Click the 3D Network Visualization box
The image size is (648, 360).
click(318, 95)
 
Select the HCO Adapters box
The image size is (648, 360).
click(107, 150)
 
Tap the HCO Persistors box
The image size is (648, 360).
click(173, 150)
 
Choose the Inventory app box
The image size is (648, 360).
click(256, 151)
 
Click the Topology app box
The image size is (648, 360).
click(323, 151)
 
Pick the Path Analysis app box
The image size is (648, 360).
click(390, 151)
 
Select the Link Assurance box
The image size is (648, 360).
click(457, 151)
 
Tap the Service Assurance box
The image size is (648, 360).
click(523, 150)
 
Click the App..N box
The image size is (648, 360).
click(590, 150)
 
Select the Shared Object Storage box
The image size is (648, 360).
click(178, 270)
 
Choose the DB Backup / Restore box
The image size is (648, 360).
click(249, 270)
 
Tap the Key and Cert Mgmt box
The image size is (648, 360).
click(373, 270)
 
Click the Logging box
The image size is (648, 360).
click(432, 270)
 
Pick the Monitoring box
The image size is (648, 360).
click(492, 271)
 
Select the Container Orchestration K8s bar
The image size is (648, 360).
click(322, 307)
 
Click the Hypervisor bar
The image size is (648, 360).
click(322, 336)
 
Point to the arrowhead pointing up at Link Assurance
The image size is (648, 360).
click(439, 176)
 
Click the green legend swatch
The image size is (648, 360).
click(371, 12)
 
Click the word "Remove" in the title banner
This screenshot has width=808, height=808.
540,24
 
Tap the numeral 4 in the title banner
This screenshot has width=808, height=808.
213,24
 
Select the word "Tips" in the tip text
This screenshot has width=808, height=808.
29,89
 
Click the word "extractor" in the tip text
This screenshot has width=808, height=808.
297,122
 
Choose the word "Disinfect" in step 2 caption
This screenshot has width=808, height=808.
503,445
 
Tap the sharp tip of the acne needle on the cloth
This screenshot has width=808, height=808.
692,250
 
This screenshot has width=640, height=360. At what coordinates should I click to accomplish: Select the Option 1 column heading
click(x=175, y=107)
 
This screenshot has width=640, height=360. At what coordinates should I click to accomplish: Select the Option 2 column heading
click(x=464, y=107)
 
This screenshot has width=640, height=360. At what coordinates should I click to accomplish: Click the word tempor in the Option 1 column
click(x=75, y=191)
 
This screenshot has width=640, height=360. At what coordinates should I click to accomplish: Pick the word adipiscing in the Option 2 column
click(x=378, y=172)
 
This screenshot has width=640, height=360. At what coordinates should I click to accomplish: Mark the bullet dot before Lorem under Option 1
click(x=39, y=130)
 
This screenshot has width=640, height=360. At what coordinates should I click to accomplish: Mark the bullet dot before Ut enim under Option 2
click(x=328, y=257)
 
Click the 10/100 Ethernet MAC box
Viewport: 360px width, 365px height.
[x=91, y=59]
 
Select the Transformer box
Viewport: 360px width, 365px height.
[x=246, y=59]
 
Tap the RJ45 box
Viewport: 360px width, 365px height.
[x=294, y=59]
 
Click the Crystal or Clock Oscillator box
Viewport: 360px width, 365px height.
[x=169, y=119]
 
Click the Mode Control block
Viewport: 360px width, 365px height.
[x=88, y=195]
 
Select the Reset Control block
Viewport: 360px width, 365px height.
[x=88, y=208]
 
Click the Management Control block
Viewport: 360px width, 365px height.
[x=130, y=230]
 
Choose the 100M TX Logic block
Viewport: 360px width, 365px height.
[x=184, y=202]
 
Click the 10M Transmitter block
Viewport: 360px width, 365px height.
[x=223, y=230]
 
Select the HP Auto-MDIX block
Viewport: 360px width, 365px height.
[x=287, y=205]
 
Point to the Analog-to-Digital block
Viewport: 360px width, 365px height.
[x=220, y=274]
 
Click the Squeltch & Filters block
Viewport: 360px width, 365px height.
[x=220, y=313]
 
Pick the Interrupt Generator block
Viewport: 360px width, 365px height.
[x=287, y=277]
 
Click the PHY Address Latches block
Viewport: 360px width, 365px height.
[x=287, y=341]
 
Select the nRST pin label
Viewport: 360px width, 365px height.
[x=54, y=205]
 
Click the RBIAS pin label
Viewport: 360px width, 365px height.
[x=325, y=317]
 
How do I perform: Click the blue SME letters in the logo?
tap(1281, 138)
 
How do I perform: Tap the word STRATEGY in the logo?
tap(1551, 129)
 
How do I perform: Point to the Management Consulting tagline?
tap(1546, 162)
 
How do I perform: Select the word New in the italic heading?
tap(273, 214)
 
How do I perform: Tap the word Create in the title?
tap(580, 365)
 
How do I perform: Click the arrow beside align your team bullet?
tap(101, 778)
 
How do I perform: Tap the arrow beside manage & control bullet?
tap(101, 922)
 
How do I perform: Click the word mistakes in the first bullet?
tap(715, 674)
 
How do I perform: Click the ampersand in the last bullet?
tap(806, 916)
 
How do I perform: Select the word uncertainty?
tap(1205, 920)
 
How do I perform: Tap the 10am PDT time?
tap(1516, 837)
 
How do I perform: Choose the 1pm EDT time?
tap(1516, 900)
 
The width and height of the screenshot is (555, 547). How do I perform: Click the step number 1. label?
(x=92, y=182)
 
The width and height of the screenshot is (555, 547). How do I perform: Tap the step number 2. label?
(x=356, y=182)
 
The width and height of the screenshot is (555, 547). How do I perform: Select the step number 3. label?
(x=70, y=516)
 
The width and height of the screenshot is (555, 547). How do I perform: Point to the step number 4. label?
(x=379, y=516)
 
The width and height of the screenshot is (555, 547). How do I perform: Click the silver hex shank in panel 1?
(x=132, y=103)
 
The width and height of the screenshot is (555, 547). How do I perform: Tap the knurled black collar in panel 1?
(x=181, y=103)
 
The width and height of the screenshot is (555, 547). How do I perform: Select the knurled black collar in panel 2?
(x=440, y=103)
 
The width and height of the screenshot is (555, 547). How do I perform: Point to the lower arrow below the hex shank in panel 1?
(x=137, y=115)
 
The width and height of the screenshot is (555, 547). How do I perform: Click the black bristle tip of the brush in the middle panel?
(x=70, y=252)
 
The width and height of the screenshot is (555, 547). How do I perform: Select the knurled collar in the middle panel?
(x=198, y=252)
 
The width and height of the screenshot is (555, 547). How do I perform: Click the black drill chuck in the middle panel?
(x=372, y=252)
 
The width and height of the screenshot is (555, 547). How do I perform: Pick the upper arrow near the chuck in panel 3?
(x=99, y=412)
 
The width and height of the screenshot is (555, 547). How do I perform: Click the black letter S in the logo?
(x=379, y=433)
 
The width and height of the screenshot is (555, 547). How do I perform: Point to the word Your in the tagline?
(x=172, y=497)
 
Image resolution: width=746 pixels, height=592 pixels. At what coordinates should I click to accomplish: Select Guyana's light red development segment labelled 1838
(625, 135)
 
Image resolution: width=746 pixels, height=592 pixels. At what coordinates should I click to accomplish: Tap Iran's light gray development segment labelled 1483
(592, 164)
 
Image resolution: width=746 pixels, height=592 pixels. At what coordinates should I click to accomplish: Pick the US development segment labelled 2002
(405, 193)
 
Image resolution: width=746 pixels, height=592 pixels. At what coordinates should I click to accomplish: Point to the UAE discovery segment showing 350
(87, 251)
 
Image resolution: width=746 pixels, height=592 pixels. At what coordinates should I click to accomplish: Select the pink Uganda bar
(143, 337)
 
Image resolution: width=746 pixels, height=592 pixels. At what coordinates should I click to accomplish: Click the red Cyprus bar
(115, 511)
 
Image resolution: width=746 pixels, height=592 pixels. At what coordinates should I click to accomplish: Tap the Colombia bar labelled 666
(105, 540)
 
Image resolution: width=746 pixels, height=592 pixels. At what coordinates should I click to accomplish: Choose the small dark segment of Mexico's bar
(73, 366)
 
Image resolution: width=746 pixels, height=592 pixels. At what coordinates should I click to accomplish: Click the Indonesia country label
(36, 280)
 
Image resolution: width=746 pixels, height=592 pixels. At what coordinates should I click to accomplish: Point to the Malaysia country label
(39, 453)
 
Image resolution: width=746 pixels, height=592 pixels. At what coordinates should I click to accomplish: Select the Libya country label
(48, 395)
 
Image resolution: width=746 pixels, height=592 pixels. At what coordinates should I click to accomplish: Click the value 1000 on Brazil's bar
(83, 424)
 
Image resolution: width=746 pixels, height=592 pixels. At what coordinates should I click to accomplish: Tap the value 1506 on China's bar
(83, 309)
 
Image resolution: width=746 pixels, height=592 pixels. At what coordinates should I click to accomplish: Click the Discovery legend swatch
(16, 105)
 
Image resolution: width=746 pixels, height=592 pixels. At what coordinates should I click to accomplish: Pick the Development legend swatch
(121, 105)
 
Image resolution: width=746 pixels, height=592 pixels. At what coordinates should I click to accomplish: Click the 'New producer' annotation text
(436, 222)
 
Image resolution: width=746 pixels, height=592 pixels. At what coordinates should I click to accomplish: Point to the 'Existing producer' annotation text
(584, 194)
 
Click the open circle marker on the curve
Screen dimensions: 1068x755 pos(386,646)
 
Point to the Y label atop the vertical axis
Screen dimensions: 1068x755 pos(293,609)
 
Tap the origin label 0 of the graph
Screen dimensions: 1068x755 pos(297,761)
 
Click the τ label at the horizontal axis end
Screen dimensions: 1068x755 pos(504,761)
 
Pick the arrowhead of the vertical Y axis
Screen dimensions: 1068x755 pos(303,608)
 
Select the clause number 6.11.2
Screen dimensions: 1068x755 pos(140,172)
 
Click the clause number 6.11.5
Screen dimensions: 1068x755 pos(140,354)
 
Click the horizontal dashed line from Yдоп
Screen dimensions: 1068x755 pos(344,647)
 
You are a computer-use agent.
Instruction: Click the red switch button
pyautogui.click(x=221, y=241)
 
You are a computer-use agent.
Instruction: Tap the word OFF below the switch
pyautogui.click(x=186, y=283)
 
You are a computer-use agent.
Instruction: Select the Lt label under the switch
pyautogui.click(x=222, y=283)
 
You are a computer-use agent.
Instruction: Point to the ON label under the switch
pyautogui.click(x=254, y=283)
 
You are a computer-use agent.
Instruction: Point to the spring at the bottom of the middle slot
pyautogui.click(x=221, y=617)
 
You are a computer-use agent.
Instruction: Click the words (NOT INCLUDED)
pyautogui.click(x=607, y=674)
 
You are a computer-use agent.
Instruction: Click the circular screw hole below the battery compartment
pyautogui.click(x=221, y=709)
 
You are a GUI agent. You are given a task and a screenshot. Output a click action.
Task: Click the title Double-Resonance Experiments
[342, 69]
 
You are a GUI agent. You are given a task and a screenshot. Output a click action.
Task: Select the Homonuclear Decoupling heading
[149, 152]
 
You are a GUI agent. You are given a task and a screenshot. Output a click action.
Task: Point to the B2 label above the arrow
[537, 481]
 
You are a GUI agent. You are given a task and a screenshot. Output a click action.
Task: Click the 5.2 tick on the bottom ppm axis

▶ [WHAT TO PRODUCE] Update the rows above, starting at the first row and ending at the line containing "click(173, 150)", by replacing "box" with "panel" and leaving everything else unchanged. Return only those lines.

▶ [RESPONSE TO THIS TASK]
Click the 3D Network Visualization panel
The image size is (648, 360).
click(318, 95)
 
Select the HCO Adapters panel
The image size is (648, 360).
click(107, 150)
 
Tap the HCO Persistors panel
The image size is (648, 360).
click(173, 150)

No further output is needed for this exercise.